Russ Tobin In Hollywood PAPERBACK - click for a bigger version Russ Tobin In Hollywood HARDBACK - click for a bigger version

  • Number Of Editions

 Hardback edition on WH Allen and paperback on Star

  • Marks out of 10 for Cover

 After the strangeness of the Hard Up / Up Tight covers, we finally see a return to the semi-naked lady theme. This time it's a cheerleader in an Uncle Sam outfit - except with her shirt wide-open and no pants on. Why she is holding a gigantic cotton bud is anyone's guess! She doesn't look altogether unlike Farrah Fawcett - which was probably a huge selling point in 1978. In the paperback version she is lying back and brazenly baring her chest (you know that times are changing as this is actually the first Tobin novel to feature two uncovered nipples on the jacket) whilst in the hardback version she is lay on her front showing us her buttocks instead! These hardback editions were primarily intended for libraries, so they perhaps wanted to tone the image down slightly, as it would be on public display. For some reason the paperback version has the words "On The Way Up" underneath the picture - which is the exact same tagline as was used in "A Blow For Gabriel Horn"... Anyway - enough pointless trivia. 8/10

  • Cover Notes

 Stanley Morgan has a phenomenal record for writing best-sellers - starring heroes like Russ Tobin, Gabriel Horn, the Fly Boys and Albert Shifty - and has over three million readers. In "Russ Tobin in Hollywood" his intrepid hero is "California Dreamin"
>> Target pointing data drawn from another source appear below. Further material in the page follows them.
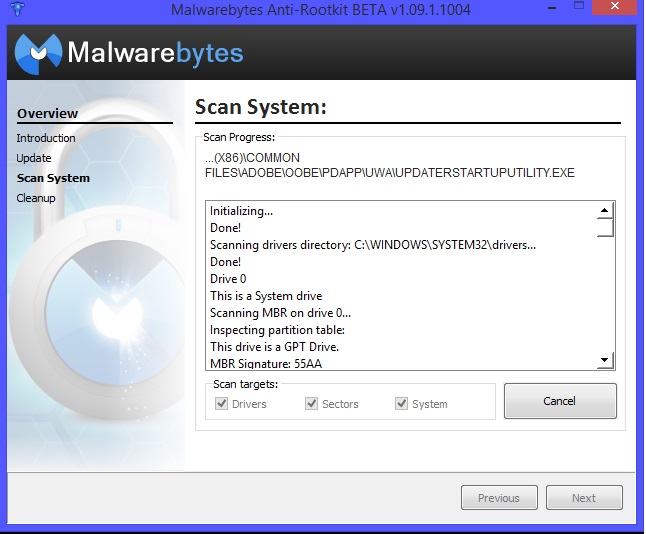Click the Overview heading
The width and height of the screenshot is (646, 534).
pyautogui.click(x=47, y=114)
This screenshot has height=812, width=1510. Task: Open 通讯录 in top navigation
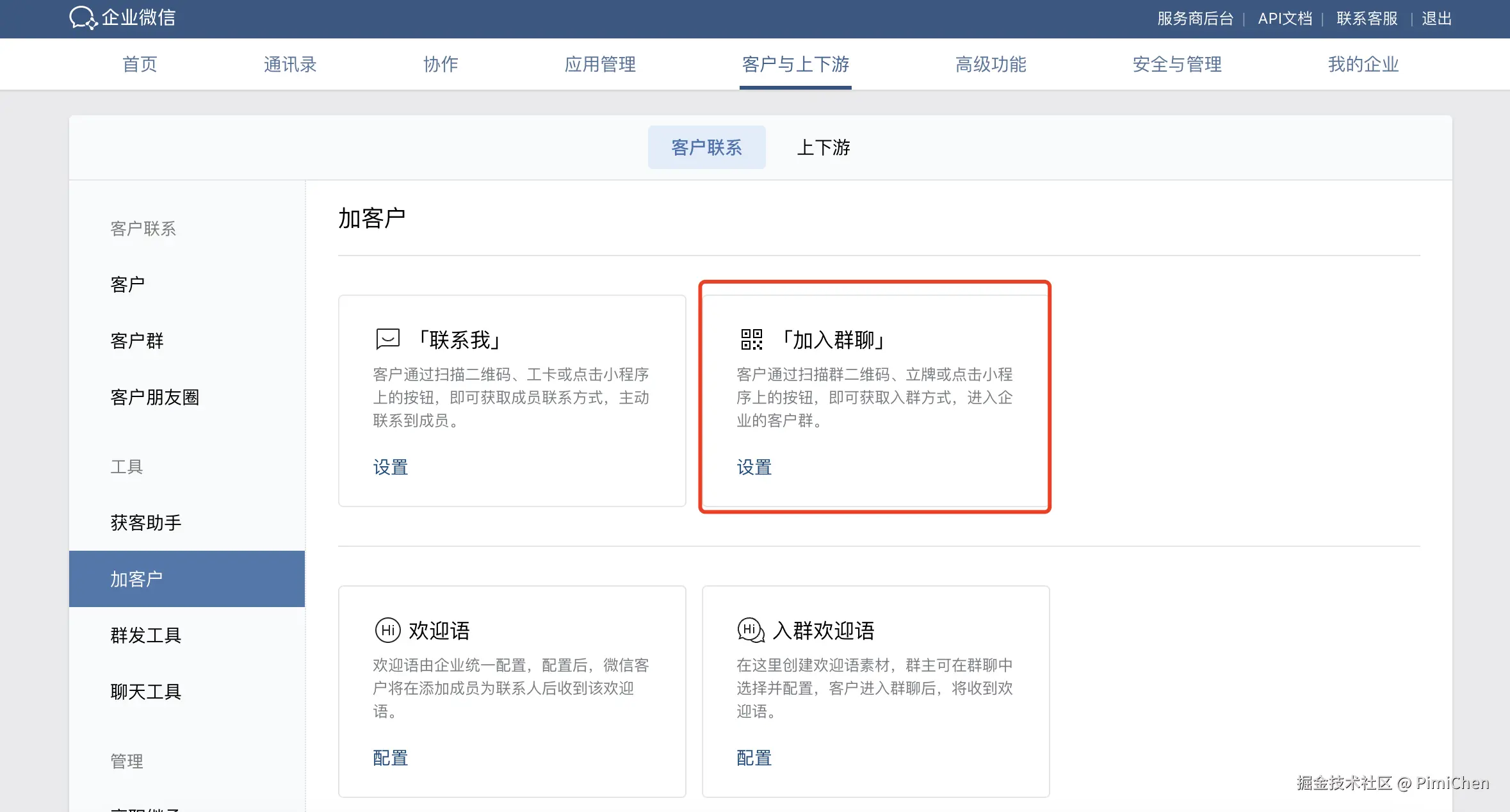pos(290,65)
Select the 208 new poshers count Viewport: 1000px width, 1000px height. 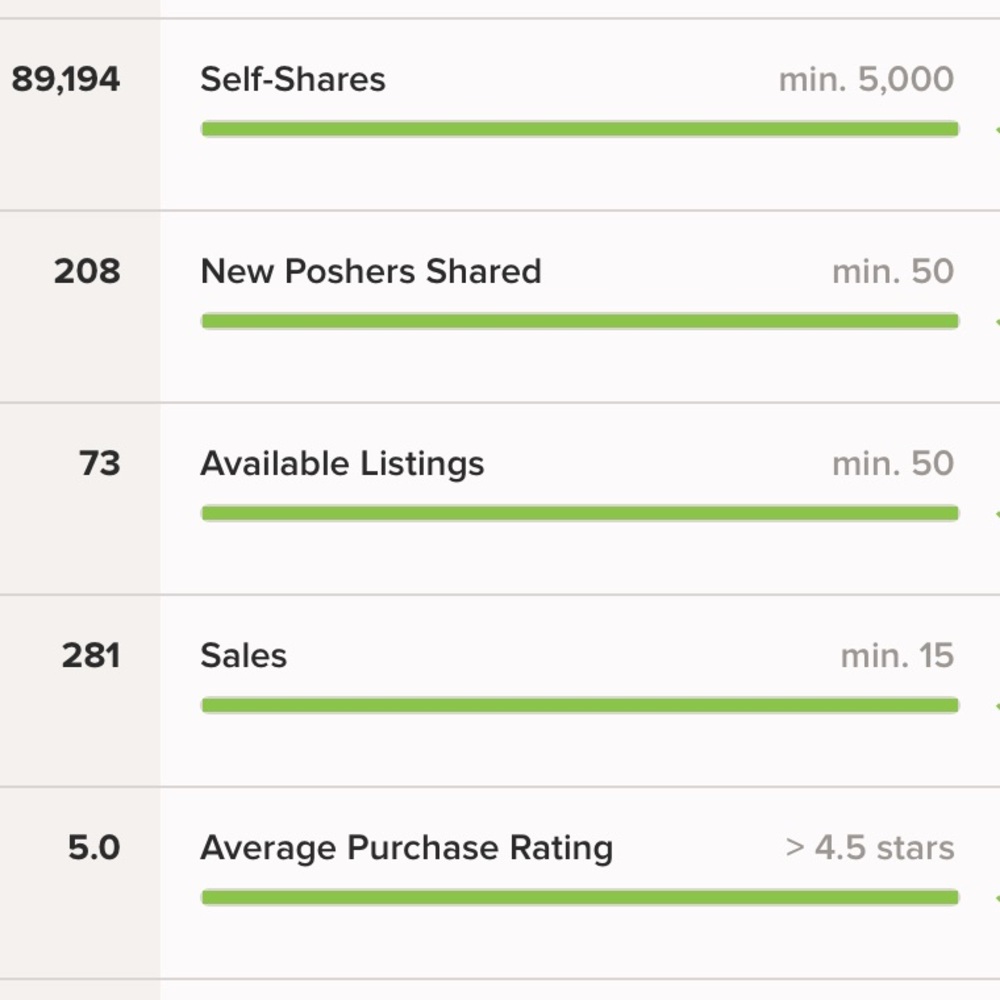coord(87,272)
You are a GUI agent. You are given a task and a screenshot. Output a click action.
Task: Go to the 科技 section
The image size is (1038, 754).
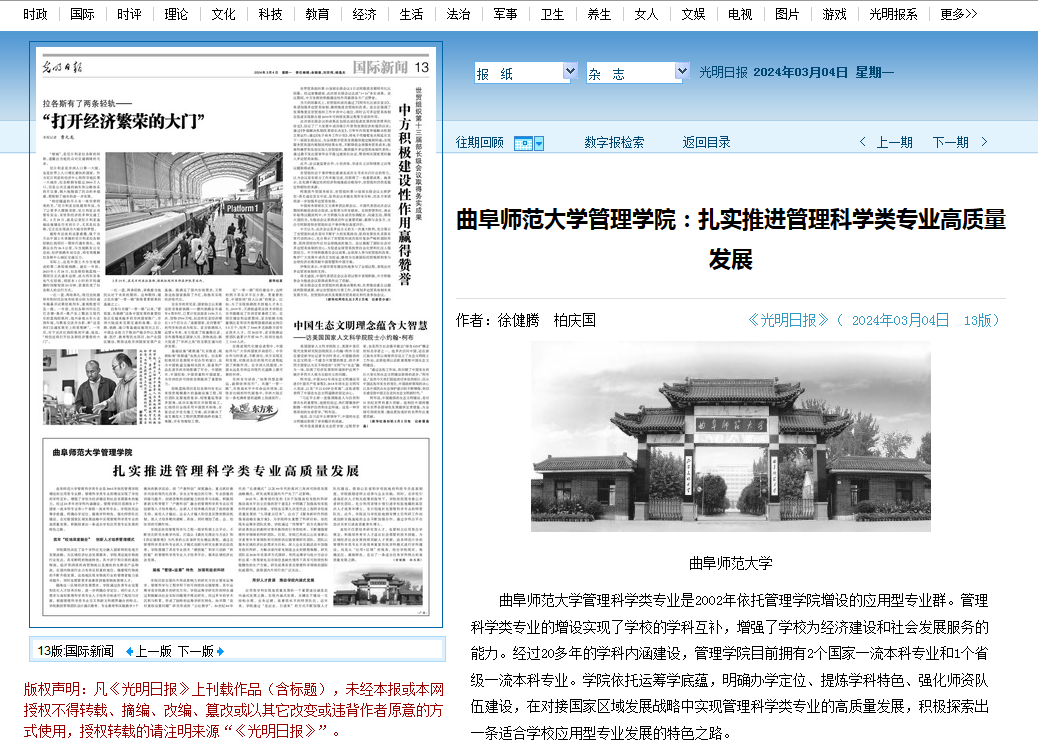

Tobin is in Twinkle City at last, heading out in his hired car for a plush house on Santa Monica Beach and two slinky air-hostesses who will provide the last word in hospitality and go to any lengths to entertain him. He's going to swim and surf, hang around the movie lots and just wait for someone to uncover his talent, and with Tobin that won't take more than five minutes.

But for newcomers, Los Angeles is not just a city of tinsel dreams, but also a city of mystery - if Russ doesn't find the right exit from the freeway system soon, he may never reach the beach or the amorous air-hostesses at all...

  • Brief Description of the Plot

  Yet again, we find the book starting on familiar ground, as Russ is at the airport (Heathrow) about to embark on the next leg of his adventures. It's early August, a week after the events in the previous book. He has 1000 pounds in Traveller's Cheques (enough - he hopes! - to last him 2 months) and a return ticket (despite Gerta only buying him a one-way ticket at the end of Hard Up!). As usual he meets a stranger on the plane, this time a young American by the name of Matt Holden. As well as the usual chat, they watch the Charles Bronson film "St Ives" - which came out in July 1976 - so that muddies the timeline even more. The book was written in 1978 and Hard-Up/Up-Tight had already set the year to 1977. So the film would have already been at least a year old, not the usual "new film" treat you would get on a long haul flight back then.

But we digress, Tobin gets a promise of a call from Matt in a week or so (Matt having to head to San Diego as soon as they land) and finally makes it to Hollywood, landing about 5:30pm. He hires a car, almost gets lost and then when he finally makes it to the address he's meant to be staying at - it's empty! He pokes around the back, looking for signs of life and before he knows it - he's got himself arrested. Air-Hostess Sam gets him out of jail and Russ of course shows his thanks in the way he knows best - but not before he gets jealous of her relationship with "Harold" - which turns out to be the cat!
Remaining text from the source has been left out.